そうして、泣き続ける末裔と、末裔をひたすら慰める先祖達は、白く霞む世界の直中に、長らく踞っていた。

泣いて、泣き続けて、声が嗄れ、涙も涸れた頃、やっと、アレンの頭は冷えた。

「あ、あああのっ。有り難うございました、アレク様、アレフ様。……で、その……。お二人は、どうして……? 何故、僕は、幻? から抜け出せない……? のでしょうか……」

途端、猛烈に恥じ入った彼は、バッと、慌てて起こした体を先祖達から引き離し、居た堪れなさ気に目を逸らしつつ、ぼそぼそと言った。
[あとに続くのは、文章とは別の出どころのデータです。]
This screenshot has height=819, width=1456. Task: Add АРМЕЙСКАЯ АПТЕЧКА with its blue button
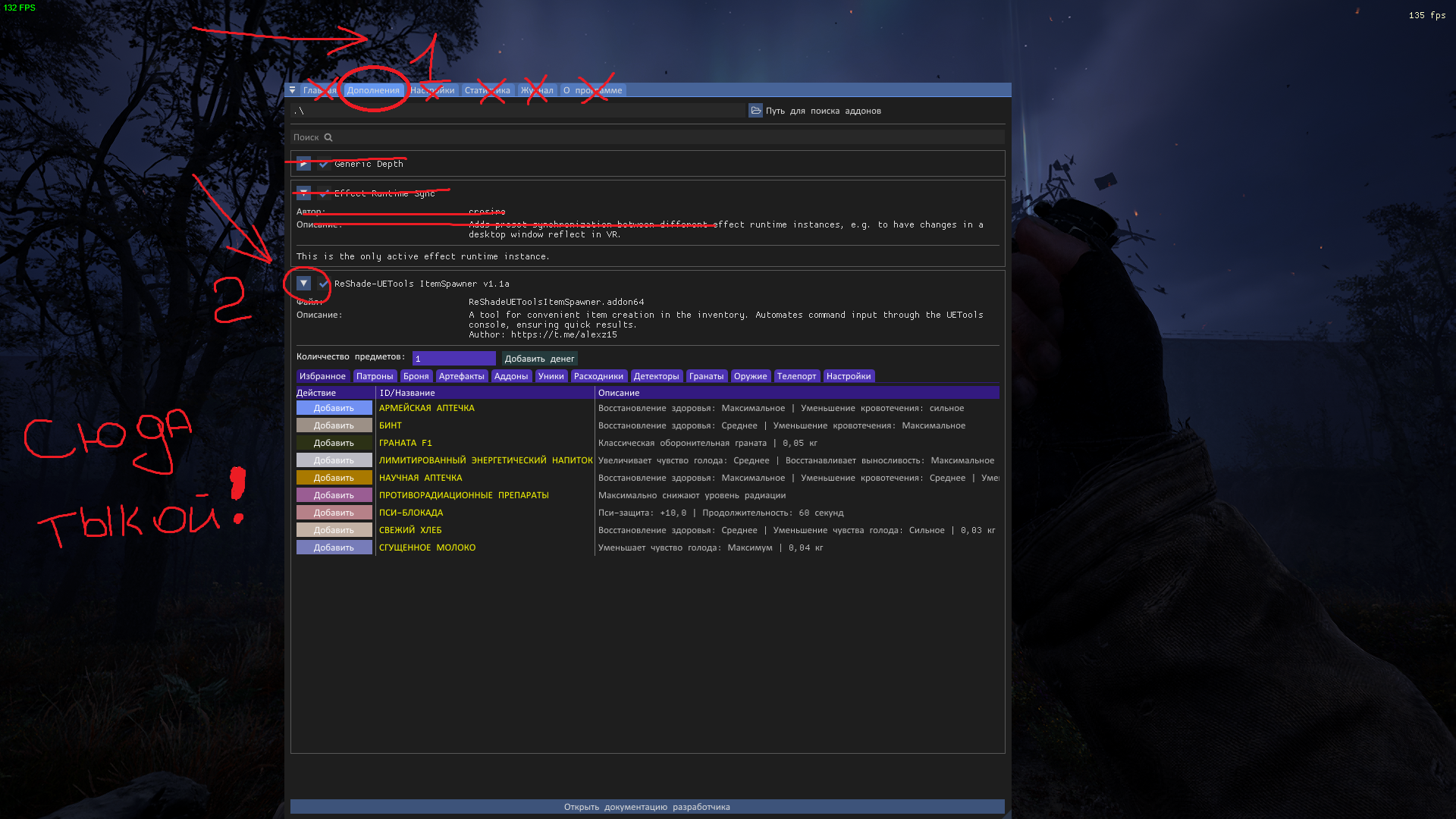click(x=334, y=408)
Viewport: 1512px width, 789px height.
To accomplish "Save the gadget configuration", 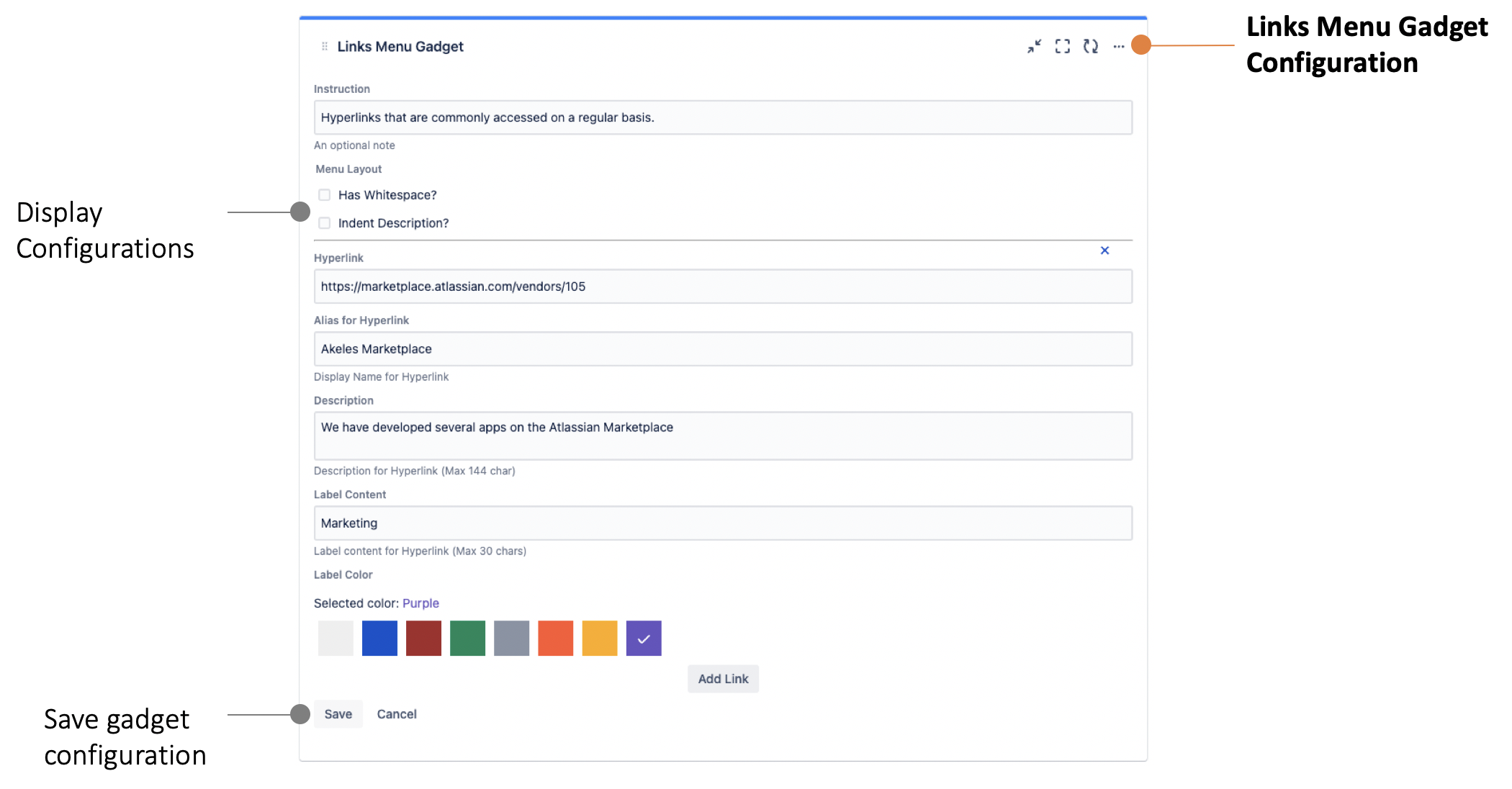I will tap(338, 713).
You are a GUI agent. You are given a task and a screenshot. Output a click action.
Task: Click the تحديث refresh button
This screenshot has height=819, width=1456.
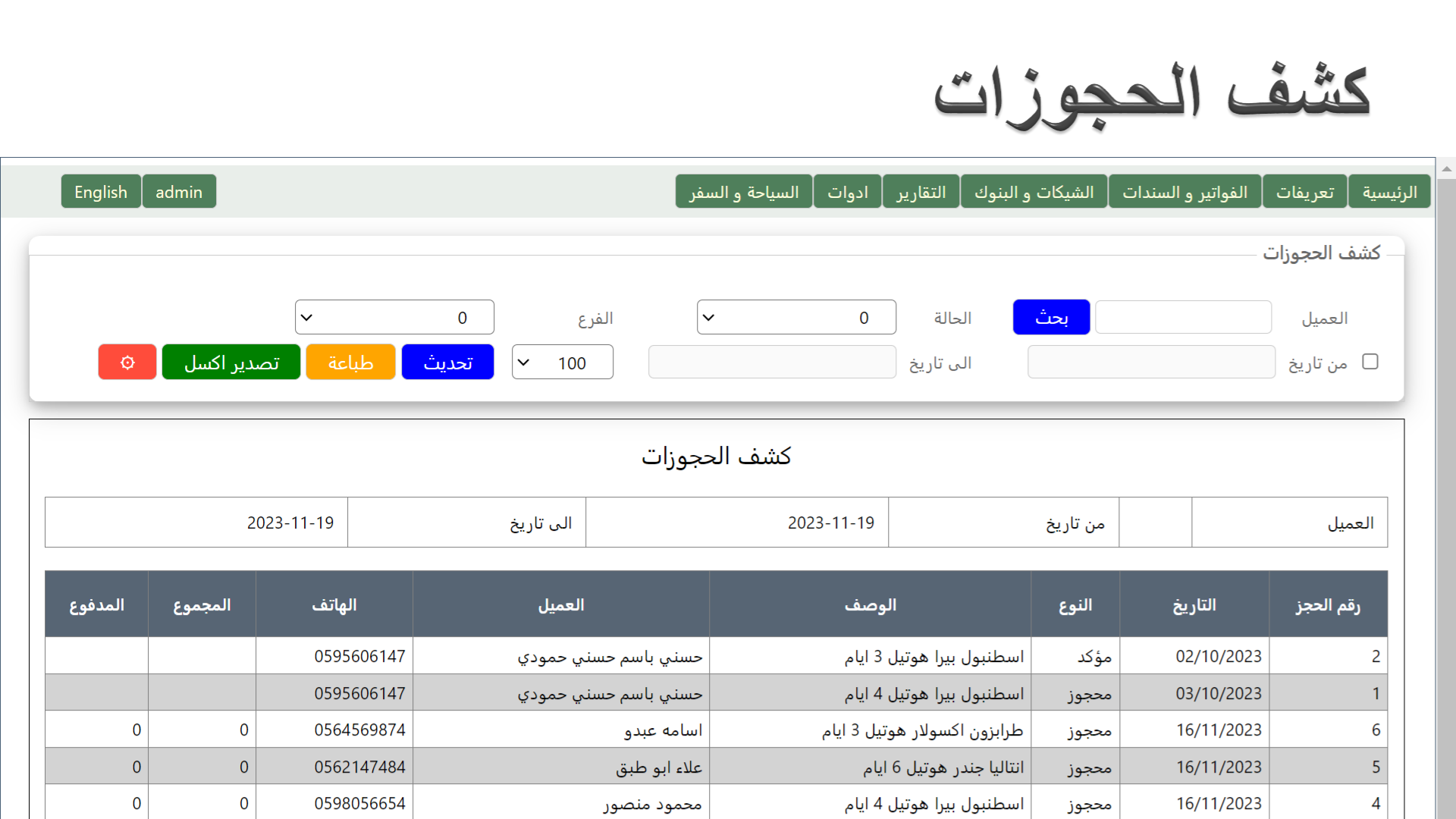(447, 362)
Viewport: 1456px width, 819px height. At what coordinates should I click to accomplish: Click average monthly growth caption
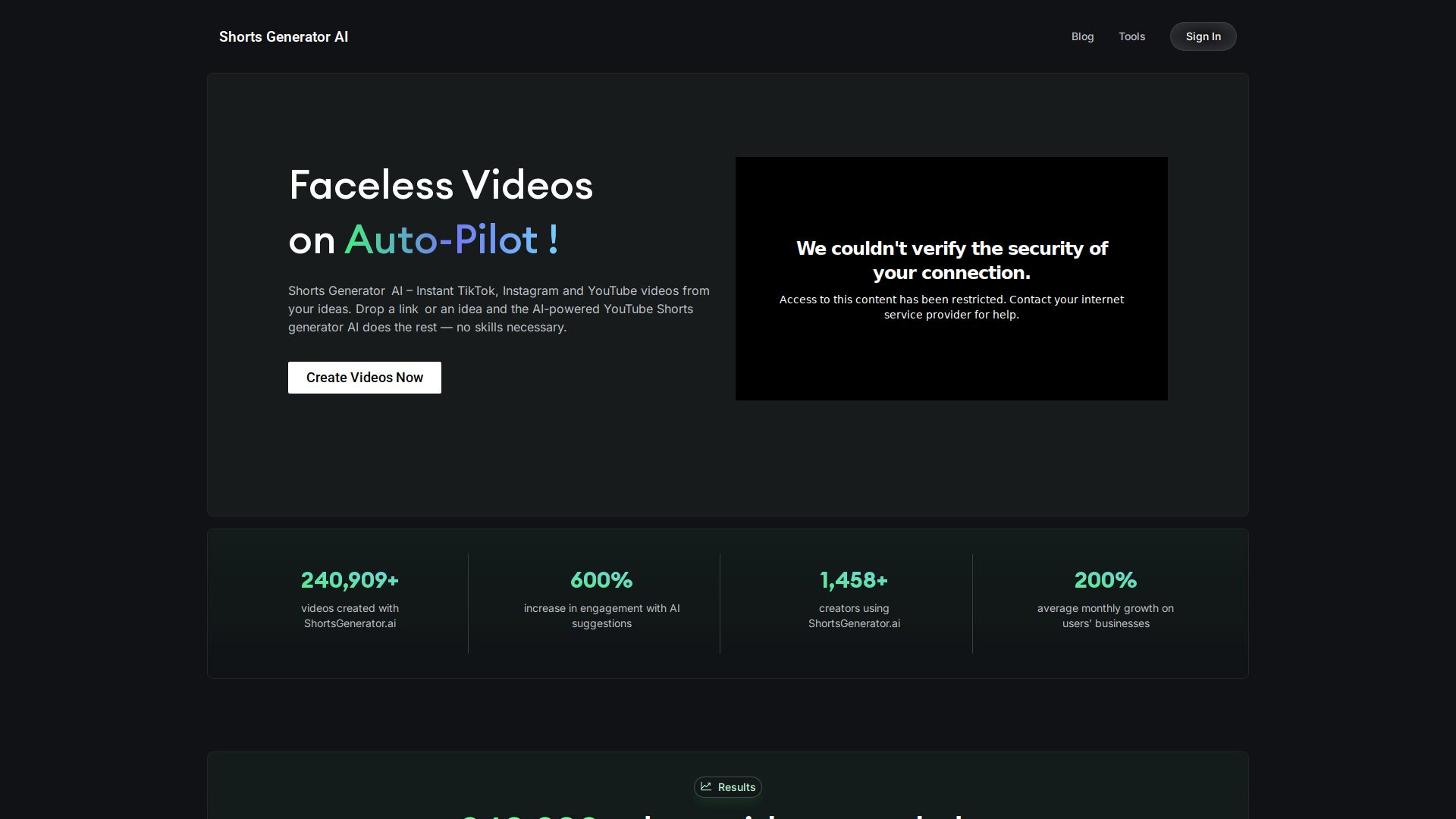pyautogui.click(x=1105, y=616)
「んーーー……。何処から話せばいいやら。……ま、いいや。最初からいこうか。先ず、君達がハーゴンの神殿に乗り込んだ直後から、アレンがここに来るまでに起こったことは、皆、ハーゴンが創り上げた幻だった。ハーゴンが拵えたモノじゃないけど、俺達のこの姿も幻みたいなもの。幻って言うか、幽霊を視るのと同じ理屈だね、多分。けど、『ここ』は幻じゃない。精霊ルビスが君達に授けた守りが、ハーゴンの幻惑を解いたのを切っ掛けにして、俺達が、ここに君を引き摺り込んだんだ」

「お二人が? 僕を?」

「ああ。どうしても、お前に伝えたいことがあったから。……お前がローレシアを旅立って直ぐ、夢を通して語り掛けてみたけれど、中々上手くいかなくてね。半端な声しか届けられなかった。ルビスが、ラーの鏡の破片と、お前の目の双方に力を与えてくれたから、何時ぞやは姿を見せることが叶ったけれども、今度は、声が届かなくなってしまってね」

「そうだったんですか……。では、竜王の曾孫が言っていた通り、あの夢は、只の夢などではなく、真に、お二人が……」

「うん。夢も見せたし、竜の彼が言ってたみたいに、君にベッタリ張り付いてもいたんだけど、結局、こんな強引な形になっちゃったんだ。驚かせて御免。……但、言いたかないけど、それもこれも、神や精霊の所為みたいだ。邪魔されちゃったんじゃないかな、彼等に。アレンに姿を見せられるようになったのも、その精霊のルビスのお陰だけどさ、長いこと見て見ぬ振りしてたくせに、今更、温情与えられても感謝は出来ないなあ……。正直、腹立つ」

すれば先祖達は、何故か、ピシリと姿勢を正して行儀良く座り直したアレンの胸許辺りを代わる代わる指先で突きながら、神や精霊達への愚痴も入り混じった語りを始めた。